Werkinstructies -
Typ uit de tekst over het vonnis van de kantonrechter letterlijk het gedeelte over dat begint met "Daarnaast oordeelde de" en doorloopt tot en met "van het vonnis.".

Geëxtraheerde tekst -
*****

Daarnaast oordeelde de kantonrechter dat de grondslag voor de vordering ondeugdelijk was, aangezien de overeenkomst al buitengerechtelijk was ontbonden door eiser zelf. Eiser had in een brief van zijn advocaat aangegeven dat er geen aanspraak meer werd gemaakt op nakoming, wat de vordering verder ondermijnde. Eiser probeerde tijdens de zitting zijn eis te wijzigen naar schadevergoeding, maar de kantonrechter wees dit af omdat de wijziging niet schriftelijk was gedaan en te laat kwam. De kantonrechter veroordeelde eiser tot betaling van de proceskosten, vastgesteld op € 746,00, en tot betaling van nakosten van € 124,00, met wettelijke rente vanaf veertien dagen na betekening van het vonnis.

*****

Opgeslagen gegevens -

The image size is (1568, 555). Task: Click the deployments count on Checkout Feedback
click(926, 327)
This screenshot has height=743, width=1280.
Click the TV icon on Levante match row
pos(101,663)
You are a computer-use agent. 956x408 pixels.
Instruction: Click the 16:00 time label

*****

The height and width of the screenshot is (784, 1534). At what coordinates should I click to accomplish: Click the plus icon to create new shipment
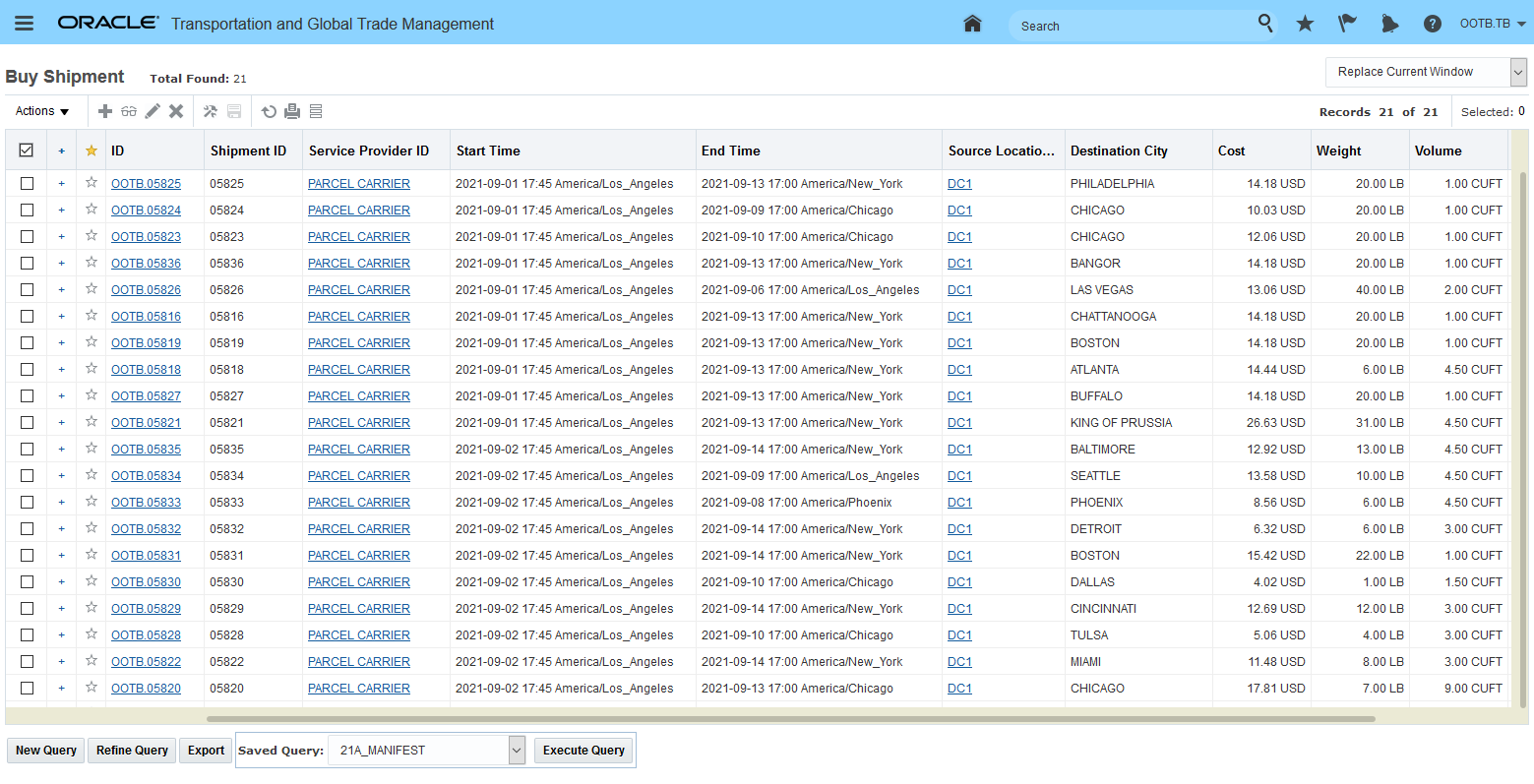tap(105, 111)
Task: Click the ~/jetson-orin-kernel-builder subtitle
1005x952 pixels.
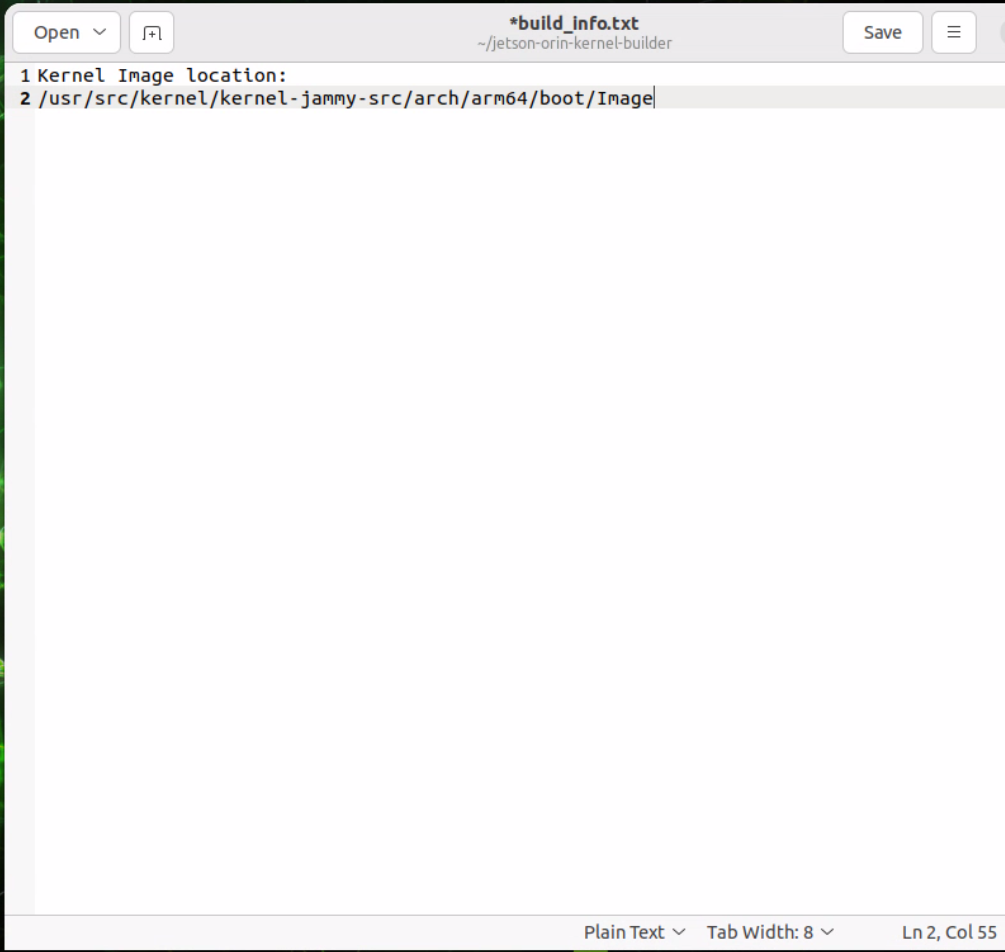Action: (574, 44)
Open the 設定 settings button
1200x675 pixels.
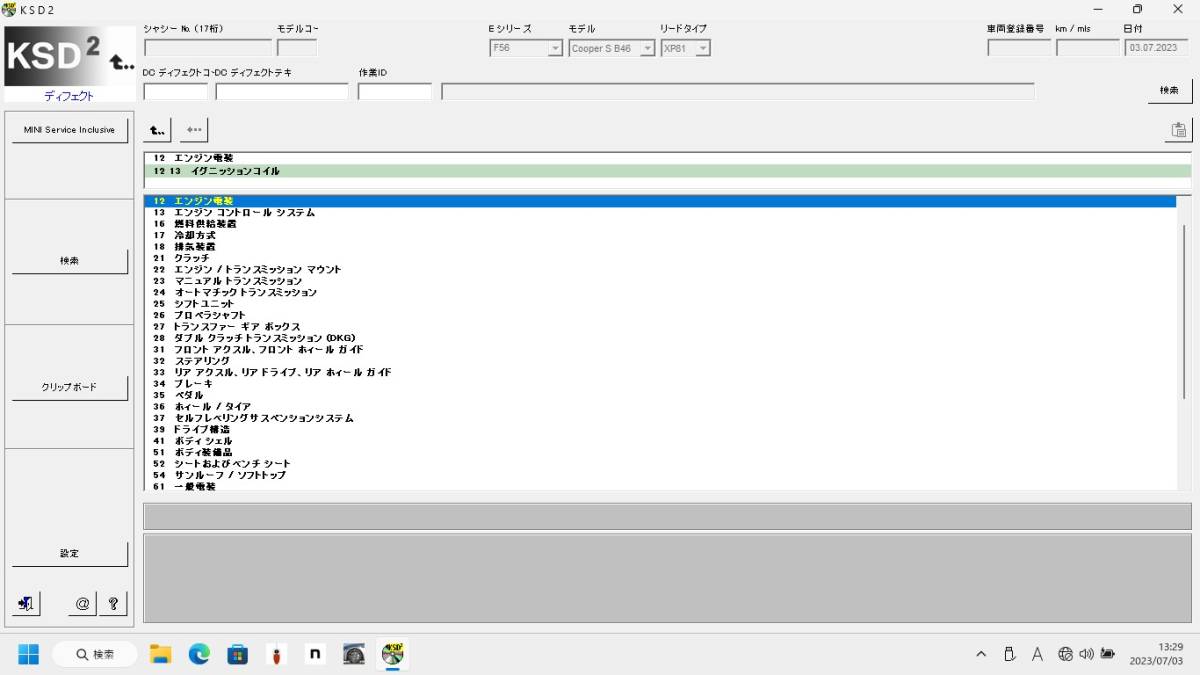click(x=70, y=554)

*****

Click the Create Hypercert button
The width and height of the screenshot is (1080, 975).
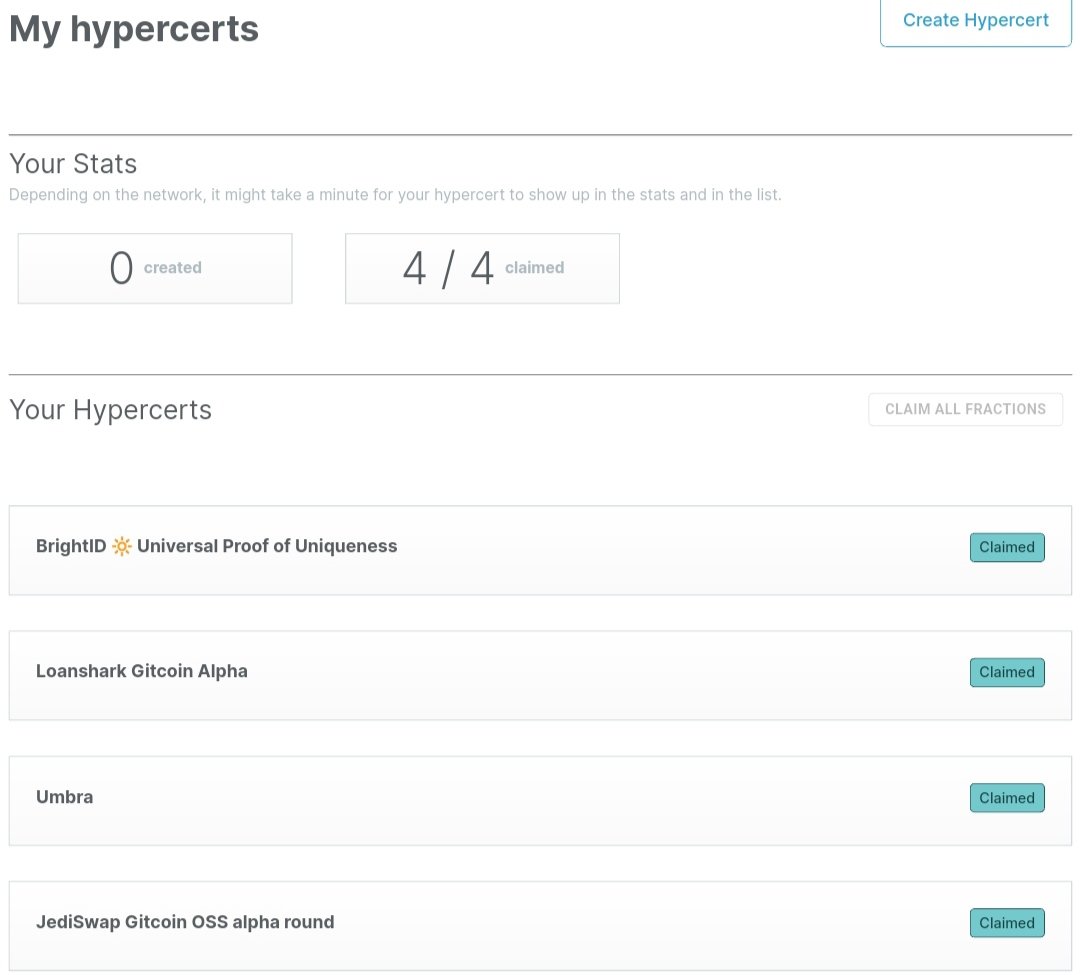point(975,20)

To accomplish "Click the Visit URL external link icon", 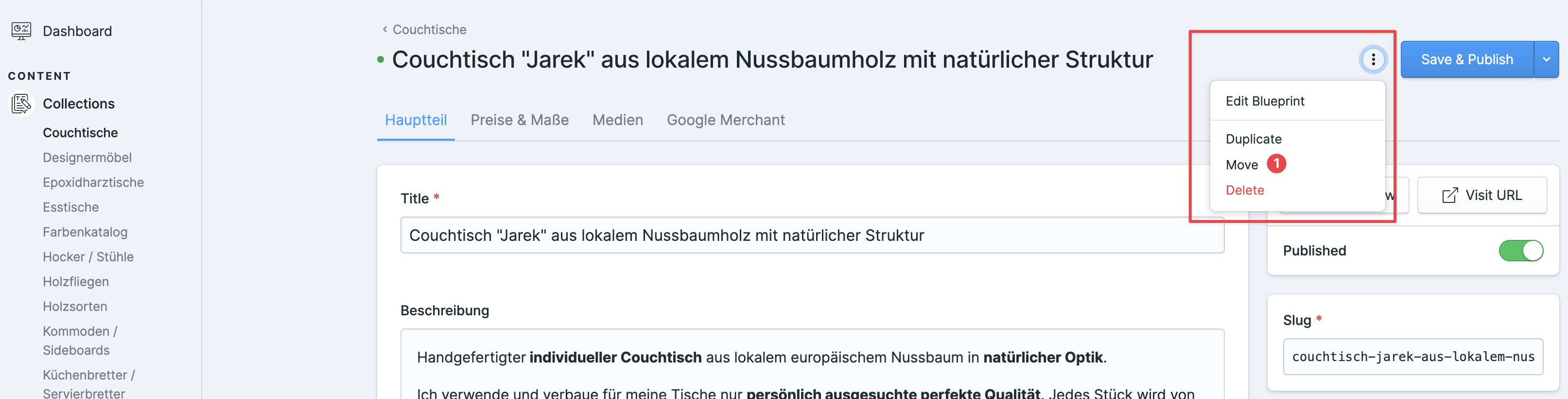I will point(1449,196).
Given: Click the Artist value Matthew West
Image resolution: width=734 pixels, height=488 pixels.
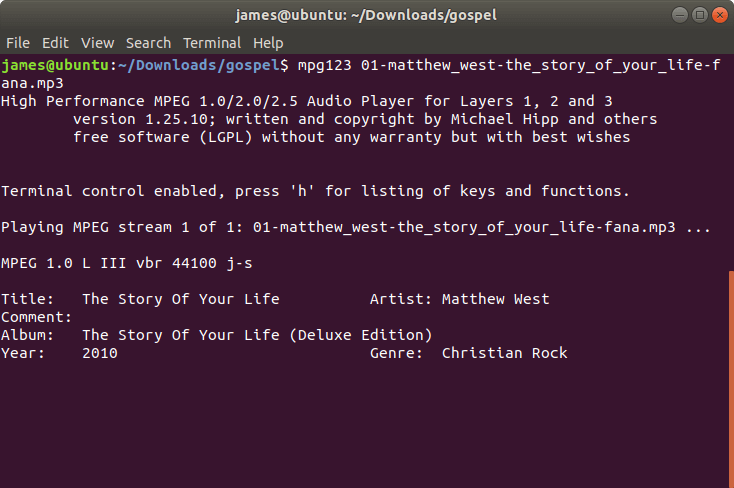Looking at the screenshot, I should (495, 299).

*****

Antwoord -
Daarnaast oordeelde de kantonrechter dat de grondslag voor de vordering ondeugdelijk was, aangezien de overeenkomst al buitengerechtelijk was ontbonden door eiser zelf. Eiser had in een brief van zijn advocaat aangegeven dat er geen aanspraak meer werd gemaakt op nakoming, wat de vordering verder ondermijnde. Eiser probeerde tijdens de zitting zijn eis te wijzigen naar schadevergoeding, maar de kantonrechter wees dit af omdat de wijziging niet schriftelijk was gedaan en te laat kwam. De kantonrechter veroordeelde eiser tot betaling van de proceskosten, vastgesteld op € 746,00, en tot betaling van nakosten van € 124,00, met wettelijke rente vanaf veertien dagen na betekening van het vonnis.